→ Given entries:
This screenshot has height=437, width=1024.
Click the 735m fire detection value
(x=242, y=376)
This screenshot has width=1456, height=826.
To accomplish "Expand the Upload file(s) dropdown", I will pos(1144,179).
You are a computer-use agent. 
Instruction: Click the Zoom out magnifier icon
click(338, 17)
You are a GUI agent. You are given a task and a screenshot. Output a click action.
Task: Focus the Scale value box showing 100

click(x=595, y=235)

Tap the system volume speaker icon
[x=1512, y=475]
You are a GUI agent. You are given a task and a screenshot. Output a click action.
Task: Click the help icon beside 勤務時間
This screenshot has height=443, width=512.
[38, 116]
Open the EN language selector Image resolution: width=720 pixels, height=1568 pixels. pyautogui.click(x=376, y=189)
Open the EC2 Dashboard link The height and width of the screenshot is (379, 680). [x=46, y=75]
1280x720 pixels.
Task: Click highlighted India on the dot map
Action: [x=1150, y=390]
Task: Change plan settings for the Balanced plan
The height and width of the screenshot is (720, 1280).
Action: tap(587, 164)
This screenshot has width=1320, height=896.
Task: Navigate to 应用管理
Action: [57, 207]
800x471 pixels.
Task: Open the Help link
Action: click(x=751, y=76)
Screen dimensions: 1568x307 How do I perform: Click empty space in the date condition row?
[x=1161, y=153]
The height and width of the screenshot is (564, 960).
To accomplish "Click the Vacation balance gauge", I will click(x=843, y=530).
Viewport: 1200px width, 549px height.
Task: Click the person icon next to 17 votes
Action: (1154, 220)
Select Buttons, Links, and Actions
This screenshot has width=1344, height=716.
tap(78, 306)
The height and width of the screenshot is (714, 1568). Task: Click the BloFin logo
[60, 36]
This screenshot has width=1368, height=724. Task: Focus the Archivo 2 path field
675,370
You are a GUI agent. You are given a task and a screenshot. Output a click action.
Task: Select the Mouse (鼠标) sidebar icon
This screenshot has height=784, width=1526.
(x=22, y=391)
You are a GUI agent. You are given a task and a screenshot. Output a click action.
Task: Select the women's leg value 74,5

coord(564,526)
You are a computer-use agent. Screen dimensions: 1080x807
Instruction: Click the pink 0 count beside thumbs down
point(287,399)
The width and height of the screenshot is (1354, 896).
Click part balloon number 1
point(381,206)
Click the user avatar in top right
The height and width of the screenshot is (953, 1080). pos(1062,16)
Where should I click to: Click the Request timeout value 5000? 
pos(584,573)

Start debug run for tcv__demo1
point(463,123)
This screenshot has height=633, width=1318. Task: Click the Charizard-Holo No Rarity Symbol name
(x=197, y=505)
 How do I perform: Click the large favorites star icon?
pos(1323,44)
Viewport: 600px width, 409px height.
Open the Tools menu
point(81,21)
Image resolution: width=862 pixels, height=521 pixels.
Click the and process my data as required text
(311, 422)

→ Work item: Only the lines containing "Image" are needed; copy each of them from the data.

→ Output:
Open the EN language selector Image resolution: width=720 pixels, height=1568 pixels. pyautogui.click(x=376, y=189)
Image resolution: width=862 pixels, height=521 pixels.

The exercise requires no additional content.